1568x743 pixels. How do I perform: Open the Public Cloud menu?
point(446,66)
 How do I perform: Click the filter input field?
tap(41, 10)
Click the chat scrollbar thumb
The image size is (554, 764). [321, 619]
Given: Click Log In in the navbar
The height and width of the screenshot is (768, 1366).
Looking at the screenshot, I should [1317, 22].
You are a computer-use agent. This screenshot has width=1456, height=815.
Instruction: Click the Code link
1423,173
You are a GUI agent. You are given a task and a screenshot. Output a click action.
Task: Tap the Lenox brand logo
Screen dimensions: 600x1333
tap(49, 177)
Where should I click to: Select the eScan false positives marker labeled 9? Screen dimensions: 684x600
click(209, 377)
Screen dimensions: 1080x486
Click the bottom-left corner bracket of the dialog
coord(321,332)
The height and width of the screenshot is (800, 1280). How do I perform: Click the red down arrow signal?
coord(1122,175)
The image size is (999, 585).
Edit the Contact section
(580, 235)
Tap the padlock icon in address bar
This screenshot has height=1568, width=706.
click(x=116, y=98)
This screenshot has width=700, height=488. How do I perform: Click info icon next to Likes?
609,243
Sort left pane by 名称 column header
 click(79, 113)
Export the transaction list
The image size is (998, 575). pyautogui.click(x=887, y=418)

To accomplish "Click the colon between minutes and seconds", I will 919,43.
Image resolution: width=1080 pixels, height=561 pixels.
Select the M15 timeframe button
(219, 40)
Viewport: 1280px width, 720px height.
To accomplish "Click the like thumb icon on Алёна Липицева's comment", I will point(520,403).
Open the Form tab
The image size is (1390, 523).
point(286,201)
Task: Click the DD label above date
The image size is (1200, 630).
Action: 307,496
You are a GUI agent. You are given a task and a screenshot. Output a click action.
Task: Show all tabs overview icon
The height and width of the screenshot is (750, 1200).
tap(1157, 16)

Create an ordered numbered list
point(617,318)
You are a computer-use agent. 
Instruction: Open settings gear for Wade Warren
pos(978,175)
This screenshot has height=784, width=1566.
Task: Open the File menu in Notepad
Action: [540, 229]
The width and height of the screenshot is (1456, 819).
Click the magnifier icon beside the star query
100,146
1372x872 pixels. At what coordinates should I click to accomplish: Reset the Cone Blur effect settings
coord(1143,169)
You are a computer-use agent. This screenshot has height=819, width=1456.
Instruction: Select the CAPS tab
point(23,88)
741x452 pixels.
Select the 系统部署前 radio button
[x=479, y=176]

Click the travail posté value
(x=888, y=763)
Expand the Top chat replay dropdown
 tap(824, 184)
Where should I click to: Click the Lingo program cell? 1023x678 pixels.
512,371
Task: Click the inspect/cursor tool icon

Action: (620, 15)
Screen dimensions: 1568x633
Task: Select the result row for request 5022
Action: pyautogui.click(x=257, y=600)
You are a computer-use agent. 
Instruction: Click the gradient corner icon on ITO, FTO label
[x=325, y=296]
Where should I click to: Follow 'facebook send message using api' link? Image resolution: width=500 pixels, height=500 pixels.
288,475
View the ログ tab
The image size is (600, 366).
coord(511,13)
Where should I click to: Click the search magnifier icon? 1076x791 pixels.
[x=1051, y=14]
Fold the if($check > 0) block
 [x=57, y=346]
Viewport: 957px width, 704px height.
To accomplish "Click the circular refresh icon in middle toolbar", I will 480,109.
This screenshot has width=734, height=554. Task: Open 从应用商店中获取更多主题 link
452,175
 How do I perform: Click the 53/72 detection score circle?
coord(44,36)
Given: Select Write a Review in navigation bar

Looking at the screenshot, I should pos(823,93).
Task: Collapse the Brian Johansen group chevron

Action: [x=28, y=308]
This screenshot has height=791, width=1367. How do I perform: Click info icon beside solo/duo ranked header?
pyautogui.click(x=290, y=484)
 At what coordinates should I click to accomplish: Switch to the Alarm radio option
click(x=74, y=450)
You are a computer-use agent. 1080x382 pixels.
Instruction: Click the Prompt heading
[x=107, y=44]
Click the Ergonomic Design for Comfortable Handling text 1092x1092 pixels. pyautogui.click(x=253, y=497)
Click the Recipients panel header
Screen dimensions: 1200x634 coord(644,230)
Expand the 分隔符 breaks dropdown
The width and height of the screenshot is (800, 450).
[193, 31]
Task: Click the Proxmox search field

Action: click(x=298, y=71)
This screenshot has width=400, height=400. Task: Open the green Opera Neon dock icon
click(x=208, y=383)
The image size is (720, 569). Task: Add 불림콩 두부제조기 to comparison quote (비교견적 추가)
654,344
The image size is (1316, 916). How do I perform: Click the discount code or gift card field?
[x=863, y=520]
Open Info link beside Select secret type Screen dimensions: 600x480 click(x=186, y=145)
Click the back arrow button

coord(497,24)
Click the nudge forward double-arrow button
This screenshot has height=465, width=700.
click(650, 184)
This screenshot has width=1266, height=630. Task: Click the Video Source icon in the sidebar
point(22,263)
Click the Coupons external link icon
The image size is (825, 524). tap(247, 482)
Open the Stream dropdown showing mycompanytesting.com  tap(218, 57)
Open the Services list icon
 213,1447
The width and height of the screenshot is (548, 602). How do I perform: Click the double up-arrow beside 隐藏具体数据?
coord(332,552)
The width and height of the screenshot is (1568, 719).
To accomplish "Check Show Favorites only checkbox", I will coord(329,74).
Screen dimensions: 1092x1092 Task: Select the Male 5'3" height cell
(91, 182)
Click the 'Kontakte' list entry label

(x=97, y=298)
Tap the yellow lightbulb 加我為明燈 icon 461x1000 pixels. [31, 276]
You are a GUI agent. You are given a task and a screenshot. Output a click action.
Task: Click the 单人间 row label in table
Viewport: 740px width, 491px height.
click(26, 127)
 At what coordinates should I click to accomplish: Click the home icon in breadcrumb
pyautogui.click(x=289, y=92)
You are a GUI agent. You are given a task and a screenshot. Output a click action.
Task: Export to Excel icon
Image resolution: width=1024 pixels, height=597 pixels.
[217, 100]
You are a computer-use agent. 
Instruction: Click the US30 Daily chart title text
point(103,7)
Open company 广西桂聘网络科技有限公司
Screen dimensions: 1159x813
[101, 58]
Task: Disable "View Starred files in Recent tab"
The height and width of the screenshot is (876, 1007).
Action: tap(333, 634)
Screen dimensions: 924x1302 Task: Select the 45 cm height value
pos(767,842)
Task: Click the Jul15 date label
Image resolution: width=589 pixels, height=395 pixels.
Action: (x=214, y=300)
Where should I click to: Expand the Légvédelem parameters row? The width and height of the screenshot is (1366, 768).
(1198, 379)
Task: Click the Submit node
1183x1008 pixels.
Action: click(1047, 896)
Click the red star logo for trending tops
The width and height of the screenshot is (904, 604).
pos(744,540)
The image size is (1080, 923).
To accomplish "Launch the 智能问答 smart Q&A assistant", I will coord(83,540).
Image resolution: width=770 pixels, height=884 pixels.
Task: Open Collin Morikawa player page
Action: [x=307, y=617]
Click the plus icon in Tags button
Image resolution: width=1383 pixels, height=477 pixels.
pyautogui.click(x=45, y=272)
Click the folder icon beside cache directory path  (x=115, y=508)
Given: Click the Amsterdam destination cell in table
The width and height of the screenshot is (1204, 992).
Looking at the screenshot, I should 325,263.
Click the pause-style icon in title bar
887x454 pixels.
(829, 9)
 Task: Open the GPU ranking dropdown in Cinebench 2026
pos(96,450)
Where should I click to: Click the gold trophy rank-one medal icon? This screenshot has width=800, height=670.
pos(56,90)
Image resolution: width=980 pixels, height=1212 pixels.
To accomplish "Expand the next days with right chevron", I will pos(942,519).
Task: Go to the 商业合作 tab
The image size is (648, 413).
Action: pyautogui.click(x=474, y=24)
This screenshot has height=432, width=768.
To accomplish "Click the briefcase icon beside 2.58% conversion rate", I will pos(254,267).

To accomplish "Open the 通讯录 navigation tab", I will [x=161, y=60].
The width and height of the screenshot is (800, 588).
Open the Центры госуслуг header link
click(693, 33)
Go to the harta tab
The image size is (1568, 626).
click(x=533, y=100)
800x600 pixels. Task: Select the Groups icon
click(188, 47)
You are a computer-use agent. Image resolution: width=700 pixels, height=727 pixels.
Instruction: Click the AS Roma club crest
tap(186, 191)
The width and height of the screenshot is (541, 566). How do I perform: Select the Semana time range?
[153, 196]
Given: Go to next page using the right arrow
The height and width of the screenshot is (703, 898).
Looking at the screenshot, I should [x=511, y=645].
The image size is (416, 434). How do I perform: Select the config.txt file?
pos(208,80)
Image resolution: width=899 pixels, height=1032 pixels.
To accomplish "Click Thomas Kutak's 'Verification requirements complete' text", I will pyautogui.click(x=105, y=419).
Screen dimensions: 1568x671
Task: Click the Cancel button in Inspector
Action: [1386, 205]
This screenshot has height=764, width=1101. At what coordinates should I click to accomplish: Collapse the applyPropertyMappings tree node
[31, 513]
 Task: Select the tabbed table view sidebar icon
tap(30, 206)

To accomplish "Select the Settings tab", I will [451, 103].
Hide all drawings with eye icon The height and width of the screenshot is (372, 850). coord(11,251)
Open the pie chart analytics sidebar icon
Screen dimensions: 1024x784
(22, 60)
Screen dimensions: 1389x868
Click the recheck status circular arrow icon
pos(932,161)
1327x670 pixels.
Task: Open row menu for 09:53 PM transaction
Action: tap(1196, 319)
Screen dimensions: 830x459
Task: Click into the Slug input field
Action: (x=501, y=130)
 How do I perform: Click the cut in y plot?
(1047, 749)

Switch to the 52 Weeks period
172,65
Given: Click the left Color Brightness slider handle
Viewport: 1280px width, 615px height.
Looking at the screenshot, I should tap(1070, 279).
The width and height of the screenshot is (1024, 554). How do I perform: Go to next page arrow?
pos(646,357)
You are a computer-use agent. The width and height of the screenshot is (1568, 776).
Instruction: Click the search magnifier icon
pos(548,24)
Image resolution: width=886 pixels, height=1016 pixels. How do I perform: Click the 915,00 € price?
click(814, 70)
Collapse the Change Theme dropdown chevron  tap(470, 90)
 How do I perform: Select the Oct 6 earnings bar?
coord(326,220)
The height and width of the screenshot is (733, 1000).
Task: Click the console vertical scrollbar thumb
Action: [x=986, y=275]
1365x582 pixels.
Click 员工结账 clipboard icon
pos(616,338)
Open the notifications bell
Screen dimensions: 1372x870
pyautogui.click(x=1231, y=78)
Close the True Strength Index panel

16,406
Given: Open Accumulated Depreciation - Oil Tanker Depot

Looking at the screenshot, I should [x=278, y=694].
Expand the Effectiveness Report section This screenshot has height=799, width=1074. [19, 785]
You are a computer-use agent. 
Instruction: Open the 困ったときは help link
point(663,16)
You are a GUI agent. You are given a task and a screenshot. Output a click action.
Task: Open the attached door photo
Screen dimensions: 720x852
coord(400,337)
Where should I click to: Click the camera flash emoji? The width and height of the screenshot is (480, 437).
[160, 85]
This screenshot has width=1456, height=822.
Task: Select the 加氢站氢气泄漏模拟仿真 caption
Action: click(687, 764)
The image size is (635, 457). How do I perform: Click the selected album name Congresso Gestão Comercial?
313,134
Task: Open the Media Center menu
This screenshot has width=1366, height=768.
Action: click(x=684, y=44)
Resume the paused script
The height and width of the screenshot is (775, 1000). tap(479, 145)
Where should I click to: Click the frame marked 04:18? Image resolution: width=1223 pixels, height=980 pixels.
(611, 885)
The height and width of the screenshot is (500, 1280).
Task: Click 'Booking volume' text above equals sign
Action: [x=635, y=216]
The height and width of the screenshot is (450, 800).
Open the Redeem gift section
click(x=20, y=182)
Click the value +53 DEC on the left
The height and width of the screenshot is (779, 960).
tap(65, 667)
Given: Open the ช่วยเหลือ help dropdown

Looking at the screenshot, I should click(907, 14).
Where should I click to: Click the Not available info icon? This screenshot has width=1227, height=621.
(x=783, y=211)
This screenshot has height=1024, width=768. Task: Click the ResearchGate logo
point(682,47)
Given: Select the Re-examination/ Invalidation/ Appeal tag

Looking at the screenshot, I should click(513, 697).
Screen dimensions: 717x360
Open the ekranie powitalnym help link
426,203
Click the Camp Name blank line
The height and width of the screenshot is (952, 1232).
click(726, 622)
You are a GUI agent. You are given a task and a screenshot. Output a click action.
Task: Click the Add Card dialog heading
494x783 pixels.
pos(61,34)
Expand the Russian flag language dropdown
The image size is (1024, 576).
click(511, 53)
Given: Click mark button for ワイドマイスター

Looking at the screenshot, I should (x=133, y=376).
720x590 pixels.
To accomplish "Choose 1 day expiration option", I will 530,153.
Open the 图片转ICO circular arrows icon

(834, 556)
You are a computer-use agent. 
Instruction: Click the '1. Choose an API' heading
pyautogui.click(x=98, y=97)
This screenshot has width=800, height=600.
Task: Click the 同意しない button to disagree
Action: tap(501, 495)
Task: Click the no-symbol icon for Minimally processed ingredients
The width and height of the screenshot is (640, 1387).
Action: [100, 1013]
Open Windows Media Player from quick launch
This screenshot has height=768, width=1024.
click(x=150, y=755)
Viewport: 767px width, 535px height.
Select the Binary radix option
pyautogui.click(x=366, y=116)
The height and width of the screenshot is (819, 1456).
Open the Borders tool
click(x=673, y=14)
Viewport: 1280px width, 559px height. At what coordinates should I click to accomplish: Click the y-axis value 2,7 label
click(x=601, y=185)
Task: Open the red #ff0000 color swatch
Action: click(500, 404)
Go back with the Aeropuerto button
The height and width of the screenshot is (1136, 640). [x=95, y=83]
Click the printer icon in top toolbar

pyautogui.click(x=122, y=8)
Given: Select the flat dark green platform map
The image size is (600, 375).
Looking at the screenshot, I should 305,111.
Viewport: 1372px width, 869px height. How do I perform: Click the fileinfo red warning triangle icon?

□ □ □

What you will do
Start at the first line of the material and transcribe each line exactly, stopping once the line containing "Given: Click Log In in the navbar" has been written.

Response for this exercise
1568x743 pixels. How do I perform: Open the Public Cloud menu?
point(446,66)
 How do I perform: Click the filter input field?
tap(41, 10)
Click the chat scrollbar thumb
The image size is (554, 764). [321, 619]
Given: Click Log In in the navbar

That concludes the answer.